Лошади-степнячки хороводом пасутся вокруг Селины, которая, слава те Господи, головы отнюдь не теряла. Глаза, правда, мутноваты, но мне уже доносили о ее злоупотреблении гелевыми линзами.
— Умницы мои, — воркует она, прижимаясь к длинным шеям, трепля по гриве или холке то одну, то другую и вынимая из сумы, подвешенной на плече, то морковку, то яблоко. — Присоединяйся, Ролан. Бери и угощай, только ладонь-то распрями, как лопатку, иначе зубищами ухватит вместе с куском пальца.
— Так ты, выходит, взаправду от них пьешь? — осеняет меня.
— Тем и держусь, как древний монгол в бесплодном месте. Коням от этого вреда меньше, чем людям. Я пью от немногих людей — им это даже прибавляет здоровья. От многих лошадей — это успокаивает их. От этого можно исполниться гордыни, но человек иногда отстраняется от меня, а конь слишком охотно мне служит. И я почти завидую вашим угрызениям совести, потому что не люблю чрезмерную благость.
— И обильная чужеродная кровь не наносит тебе ущерба?
— Ну, это присходит согласно уравнению. Вы пили молоко человеческой матери и вынуждены теперь пить кровь людей, а моей кормилицей была кобылица чистых кровей — вот я от ее потомков и пользуюсь. Не только прямых, конечно.
— Как же ты обуздываешь нашу общую тягу к тому, чтобы выпить до дна всего человека, когда, наконец, встречаешься с ним?
— Да получаю удовольствие непосредственно от самой жажды. Мне смертной говорили, что отречение лучше, чем похоть, превозмочь достойнее, чем поддаться. Ведь благое недеяние — это пена, что вырастает на гребне абсолютной мощи.
— Хитро устроилась. Стало быть, тебе в самом деле не о чем тосковать — в отличие от нас прочих.
— Хм. У каждого своя причина испортиться, как некогда говорил ты сам. (Не помню такого, вскользь подумал я.) Моя личная тоска имеет человеческий корень, и ты легко можешь его вычислить. Ваша всеобщая вампирская хандра, чернейшая меланхолия — в том, что вы безуспешно стремитесь назад к человеку. А, может быть, надо идти вперед к человеку?
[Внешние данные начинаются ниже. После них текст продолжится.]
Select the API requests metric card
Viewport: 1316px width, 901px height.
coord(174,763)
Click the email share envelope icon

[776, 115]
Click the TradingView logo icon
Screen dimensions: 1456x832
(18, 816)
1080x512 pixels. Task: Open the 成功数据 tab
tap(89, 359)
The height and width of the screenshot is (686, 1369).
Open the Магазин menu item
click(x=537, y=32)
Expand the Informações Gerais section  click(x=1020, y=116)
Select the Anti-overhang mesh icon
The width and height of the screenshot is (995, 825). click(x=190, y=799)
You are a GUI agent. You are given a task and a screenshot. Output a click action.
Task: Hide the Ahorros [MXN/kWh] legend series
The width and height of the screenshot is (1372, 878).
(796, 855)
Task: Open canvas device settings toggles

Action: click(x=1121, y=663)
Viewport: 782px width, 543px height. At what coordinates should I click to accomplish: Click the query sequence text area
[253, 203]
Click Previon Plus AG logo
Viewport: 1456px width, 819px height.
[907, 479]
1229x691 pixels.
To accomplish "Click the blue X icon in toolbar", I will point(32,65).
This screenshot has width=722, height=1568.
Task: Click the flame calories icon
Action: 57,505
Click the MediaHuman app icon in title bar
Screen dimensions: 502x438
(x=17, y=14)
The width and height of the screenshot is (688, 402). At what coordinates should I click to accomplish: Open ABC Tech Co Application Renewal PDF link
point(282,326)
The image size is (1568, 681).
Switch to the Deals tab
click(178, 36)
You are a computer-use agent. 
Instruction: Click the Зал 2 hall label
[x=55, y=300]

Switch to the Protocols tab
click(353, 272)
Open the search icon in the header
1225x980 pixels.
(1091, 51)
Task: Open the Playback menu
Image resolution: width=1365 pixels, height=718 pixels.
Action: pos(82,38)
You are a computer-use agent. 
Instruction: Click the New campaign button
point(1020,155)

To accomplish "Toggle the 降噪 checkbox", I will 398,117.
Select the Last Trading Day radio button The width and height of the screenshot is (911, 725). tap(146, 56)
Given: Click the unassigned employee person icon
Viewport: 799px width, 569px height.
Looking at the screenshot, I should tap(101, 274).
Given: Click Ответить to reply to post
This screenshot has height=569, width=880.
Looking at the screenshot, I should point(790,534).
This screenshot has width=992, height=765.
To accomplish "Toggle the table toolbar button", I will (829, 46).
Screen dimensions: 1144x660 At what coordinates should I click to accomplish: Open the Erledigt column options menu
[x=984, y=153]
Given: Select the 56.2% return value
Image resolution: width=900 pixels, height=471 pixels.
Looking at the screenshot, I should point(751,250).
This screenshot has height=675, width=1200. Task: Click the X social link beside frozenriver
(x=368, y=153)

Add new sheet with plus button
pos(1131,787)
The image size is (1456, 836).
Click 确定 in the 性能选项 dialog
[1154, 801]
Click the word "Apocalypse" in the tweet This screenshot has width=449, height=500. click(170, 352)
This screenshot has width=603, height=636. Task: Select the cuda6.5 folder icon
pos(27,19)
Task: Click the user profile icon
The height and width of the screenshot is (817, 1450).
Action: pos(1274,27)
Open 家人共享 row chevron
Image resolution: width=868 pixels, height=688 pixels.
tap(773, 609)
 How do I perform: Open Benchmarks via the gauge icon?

— Не думал. У меня иная боль.
— Да. Ты по своей крещеной природе Андрей: талантливый живописец, художник, артист в широком смысле, но и апостол новизны — как оба твоих великих тезки. Но живописец в тебе похоронен, апостол извращен. Иные твои имена означают лишь твои клипот.
— Клипы?
Селина смеется, очень дружелюбно.
— Слово это древнее, но оттого не менее ходкое, чем то, что ты назвал.
Скорлупы. Ограды, отделяющие тебя от Бога. То, что есть у всех людей в мире.
— Да. Я понимаю, — говорю я.
— Не очень. Подумай на досуге о двух вещах: скорлупу ореха, плотную оболочку семени трудно взломать молотком или стереть жерновом в пыль. Но нежный росток, тонкий лист без труда раскрывает собой семя, яйцо, почку.
Мы молчим. Ходят по кругу тихие, сонные лошади, позванивают колокольцы на путах.